Yağmur, Cihan Yaman’ın Ankara dışındaki geniş malikanesinin cam çatısına şiddetle çarpıyordu. İçeride, milyarder adam elinde bir fincan sade kahveyle, parlayan şöminenin başında duruyor, bakışları dans eden alevlerde kayboluyordu.

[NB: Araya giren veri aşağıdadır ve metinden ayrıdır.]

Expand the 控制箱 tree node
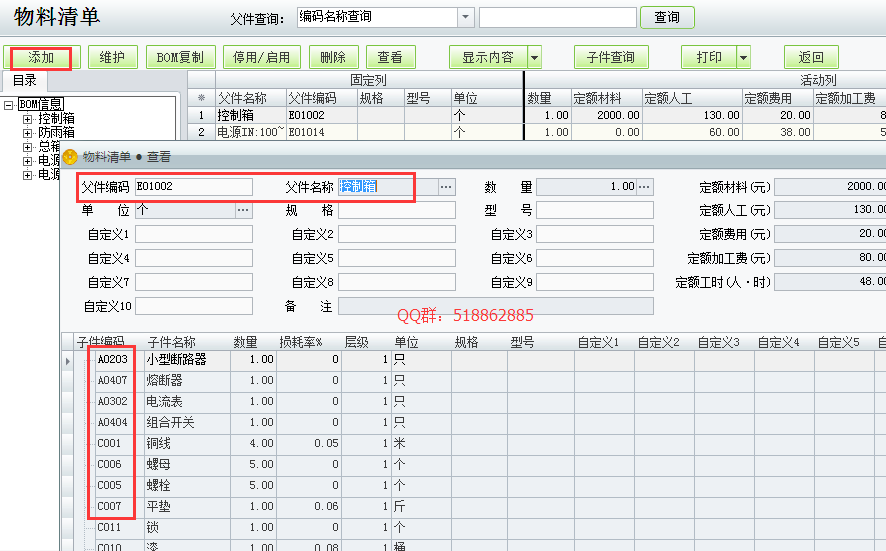(x=28, y=119)
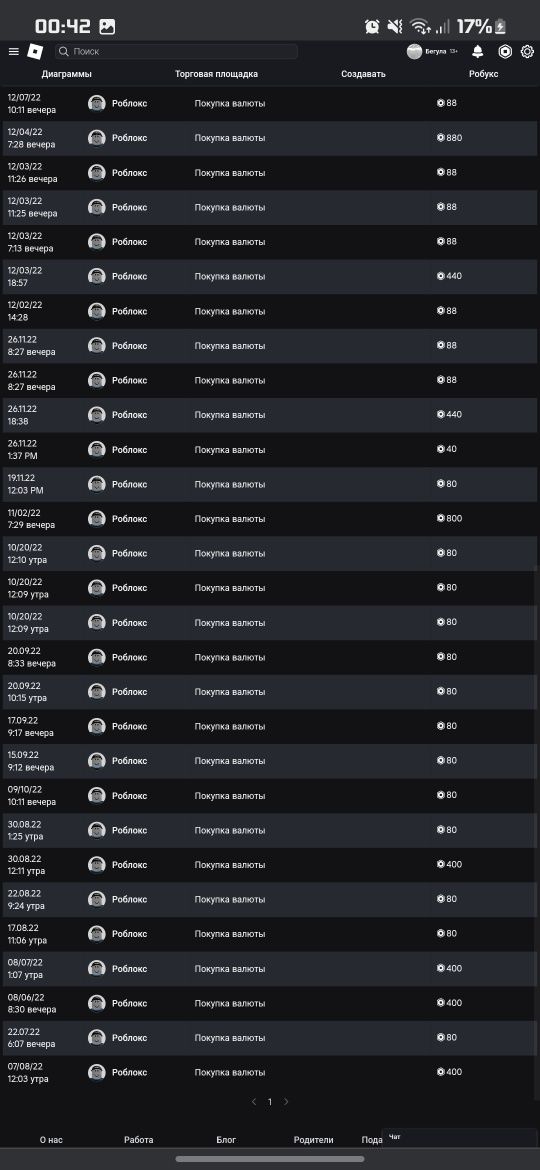Open the Родители footer link
540x1170 pixels.
[314, 1139]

Zenginlik hayatını lüksle doldurmuştu… ama huzurla değil.
Sessizliği sert bir kapı vuruşu bozdu.
Cihan kaşlarını çattı. Kimseyi beklemiyordu. Personeli izinliydi ve nadiren ziyaretçi gelirdi. Fincanını bırakıp ön kapıya doğru yürüdü ve kapıyı açtı.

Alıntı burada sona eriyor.